L'arbitrage est tombé. L'exécutif n'aura pas donné raison à Manuel Valls. François Hollande et Jean-Marc Ayrault ont confirmé, vendredi 30 août, la création d'une peine de probation ainsi que la suppression des peines plancher – deux mesures phare de la réforme pénale menée par la ministre de la Justice, Christiane Taubira.

Un changement qui va mettre fin à la "politique de l'affichage et du laxisme", a prévenu le Premier ministre, à l'issue de l'ultime réunion d'arbitrages à l'Elysée sur cette réforme pénale. "C'est pour cela que nous allons amplifier le renforcement des personnels de suivi et la construction de places de prison", a ajouté Jean-Marc Ayrault.

Le gouvernement tente ainsi de désamorcer les accusations de laxisme venues de la droite tout en rassurant une opinion publique sceptique. Francetv info fait le point sur cette réforme, baptisée "projet de loi de lutte contre la récidive".

La fin des peines plancher 

Le gouvernement va supprimer les peines plancher, qui impliquaient une peine minimale automatique en cas de récidive. La mesure, mise en place sous Nicolas Sarkozy, en 2007, visait à lutter contre ce phénomène.

Le chef de l'Etat justifie la suppression des peines plancher dans un entretien au Monde (article abonnés)"Je les ai contestées pour leur caractère automatique et leurs conséquences. Non seulement elles sont contraires au principe d'individualisation de la sanction, mais elles sont loin d'empêcher la récidive : celle-ci a triplé de 2004 à 2011."

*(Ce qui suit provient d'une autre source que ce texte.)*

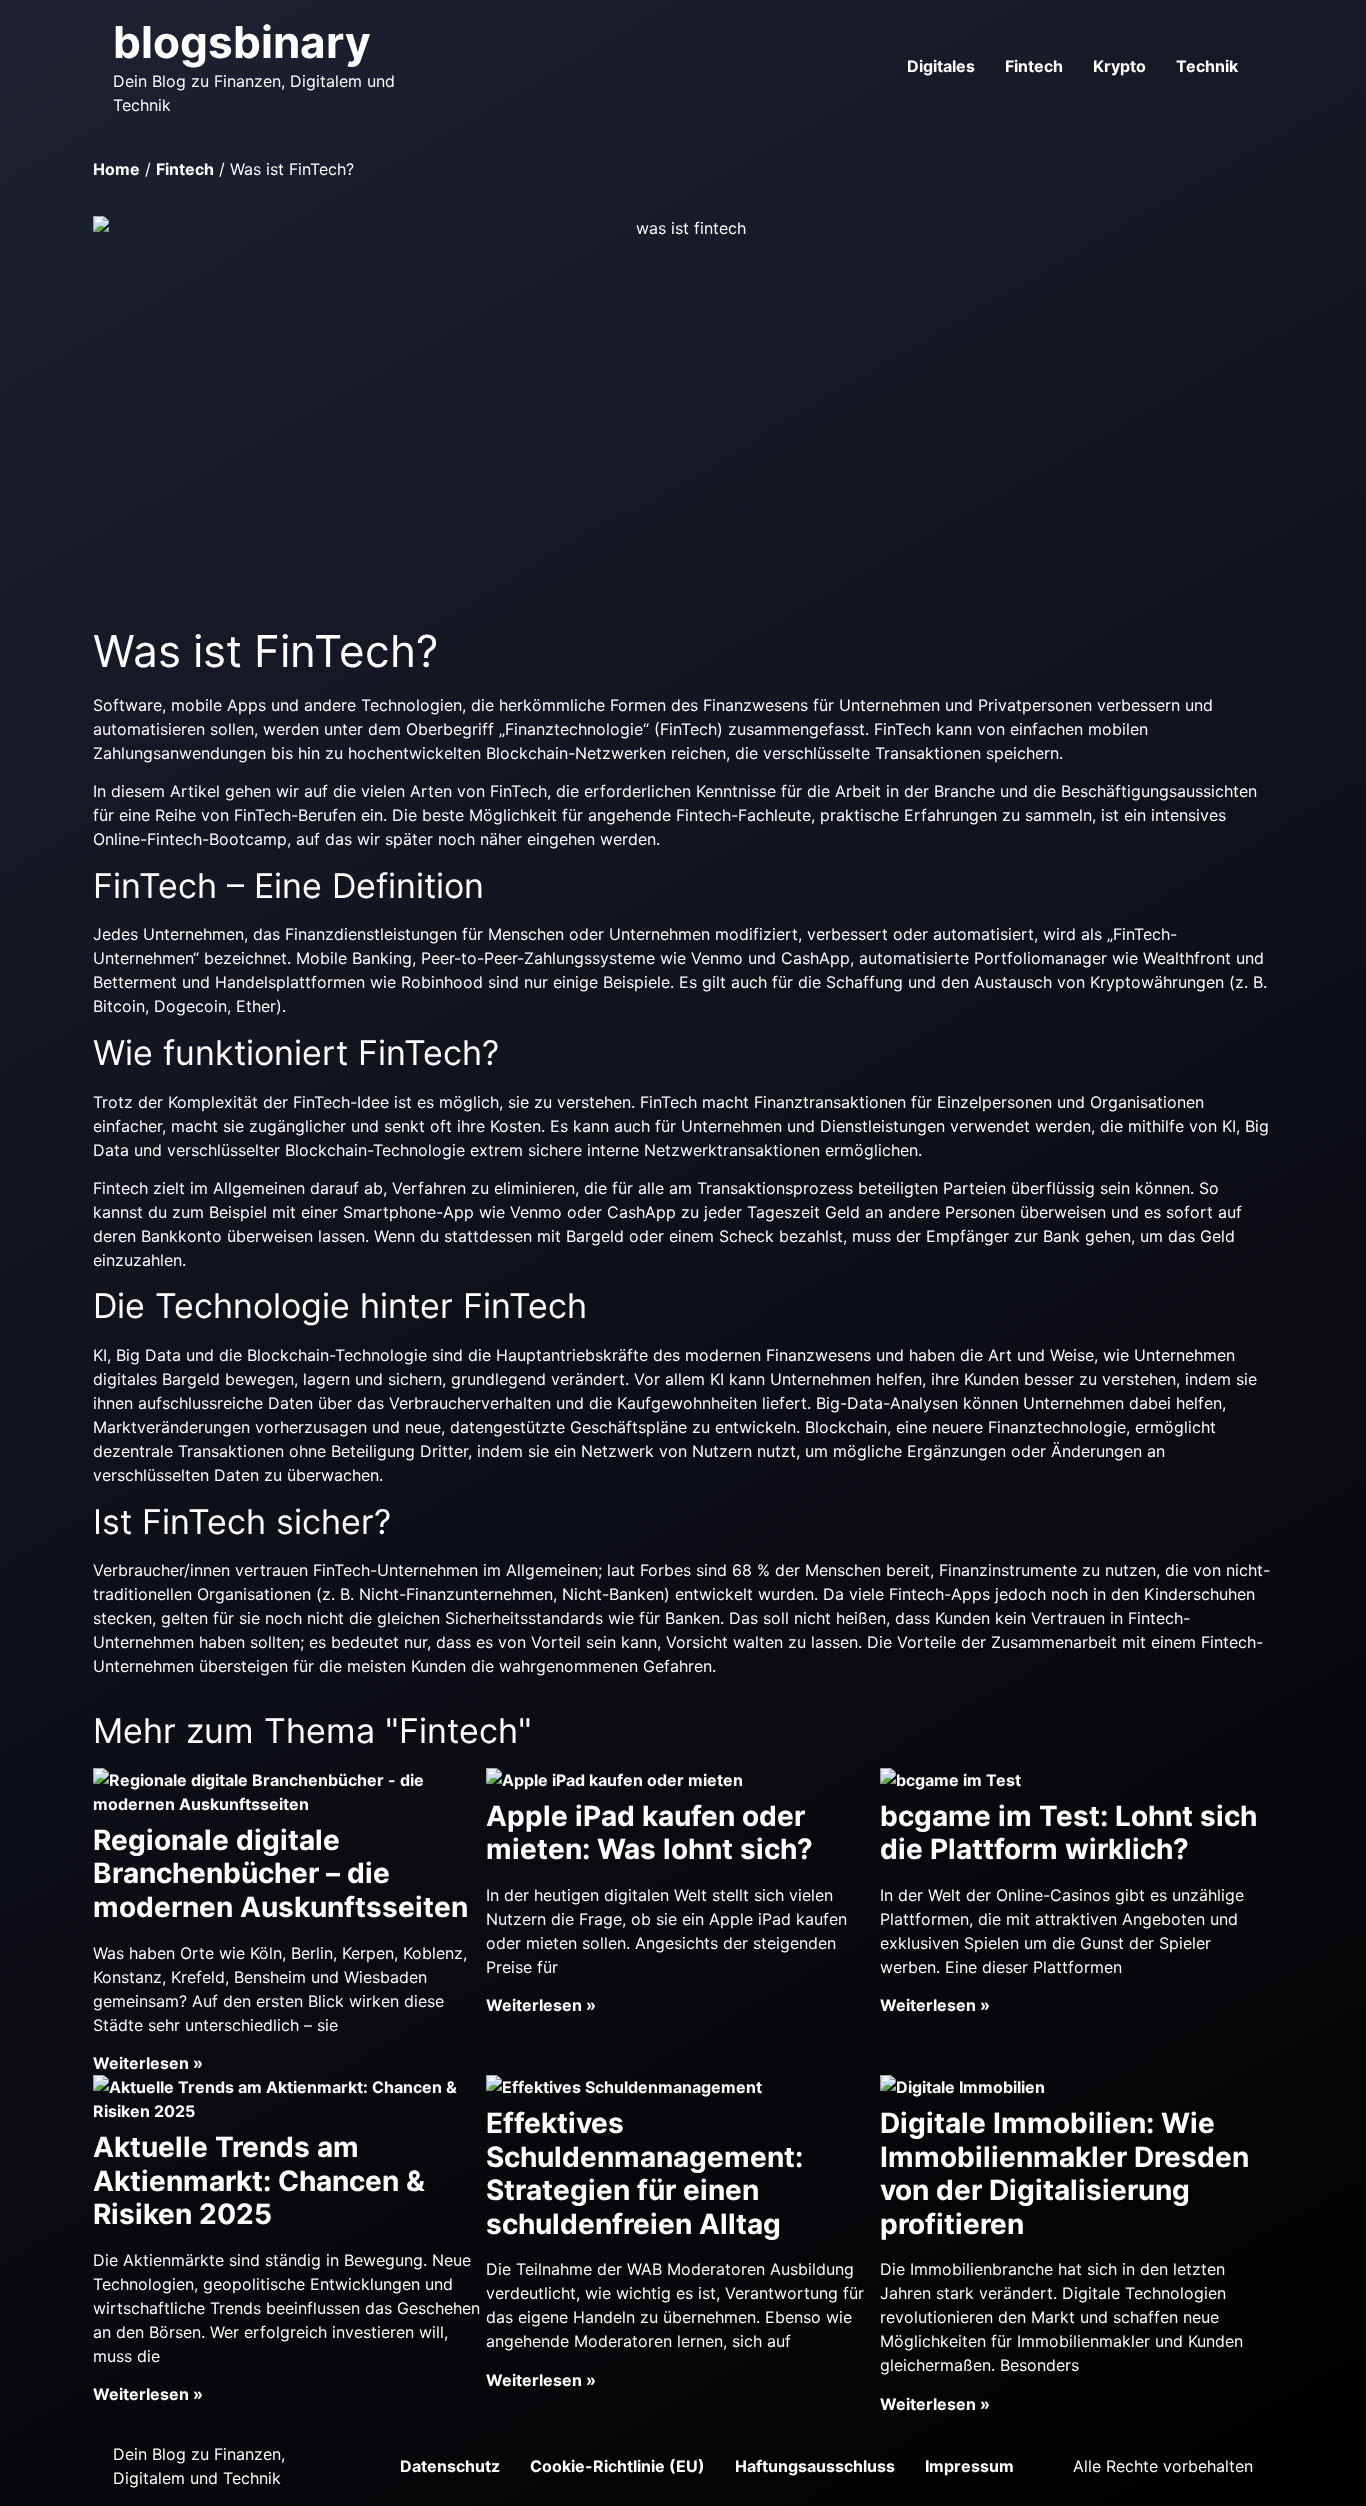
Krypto (1119, 66)
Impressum (969, 2466)
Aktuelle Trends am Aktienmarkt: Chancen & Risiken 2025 (259, 2180)
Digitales (941, 66)
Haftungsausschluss (815, 2466)
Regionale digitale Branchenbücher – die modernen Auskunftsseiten (280, 1873)
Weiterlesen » (148, 2063)
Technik (1207, 66)
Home (116, 169)
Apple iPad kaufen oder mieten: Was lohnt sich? (649, 1833)
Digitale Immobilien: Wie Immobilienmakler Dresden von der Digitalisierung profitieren (1064, 2173)
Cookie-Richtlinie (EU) (617, 2466)
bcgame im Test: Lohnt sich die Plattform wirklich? (1068, 1833)
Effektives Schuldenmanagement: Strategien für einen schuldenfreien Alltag (644, 2173)
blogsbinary (242, 42)
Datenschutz (450, 2466)
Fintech (1034, 66)
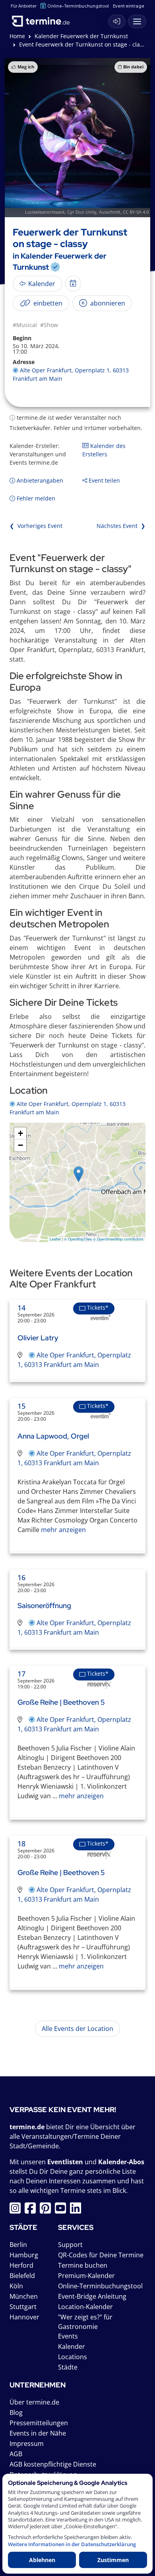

La création d'une peine de probation

Appelée "peine de contrainte pénale" par le gouvernement, c'est une idée émise par le chercheur et criminologue Pierre-Victor Tournier, qui s'est inspiré de la Grande-Bretagne, explique-t-il à Rue 89. L'idée s'est ensuite imposée lors de la conférence de consensus, en février. Il s'agit d'une peine exécutée en milieu ouvert, "avec des contraintes fortes, des interdictions, des obligations, qui sont mises en application immédiatement", a précisé Christiane Taubira.

François Hollande précise au Monde que cette peine de probation sera réservée à "certains délits" et permettra "le contrôle du condamné sans incarcération". Le chef de l'Etat insiste : "Mon seul objectif, c'est la sécurité de nos concitoyens. Et l'efficacité de la réponse pénale. Aujourd'hui, les prisons n'ont jamais été aussi pleines. Et trop de peines ne sont pas exécutées, ce qui est insupportable pour les victimes."

Christiane Taubira a apporté quelques précisions. "L'arsenal répressif reste le même. Nous ne modifions pas, nous ne supprimons pas de peine, nous n'empêchons pas les magistrats de prononcer des peines de prison, y compris des courtes peines", a souligné la ministre. Cette nouvelle peine de probation pourra concerner "tous les délits" passibles de cinq ans de prison maximum, explique-t-elle.

 Un nouveau dispositif de libération sous contrainte

"Les sorties sèches seront supprimées", a affirmé Jean-Marc Ayrault après la réunion d'arbitrage à l'Elysée. Christiane Taubira a détaillé cette "libération sous contrainte", en expliquant qu'il fallait "un retour progressif à la liberté" pour éviter les risques de récidive. Un processus qui se déroulera "quelques mois avant la date de sortie", avec certaines conditions imposées.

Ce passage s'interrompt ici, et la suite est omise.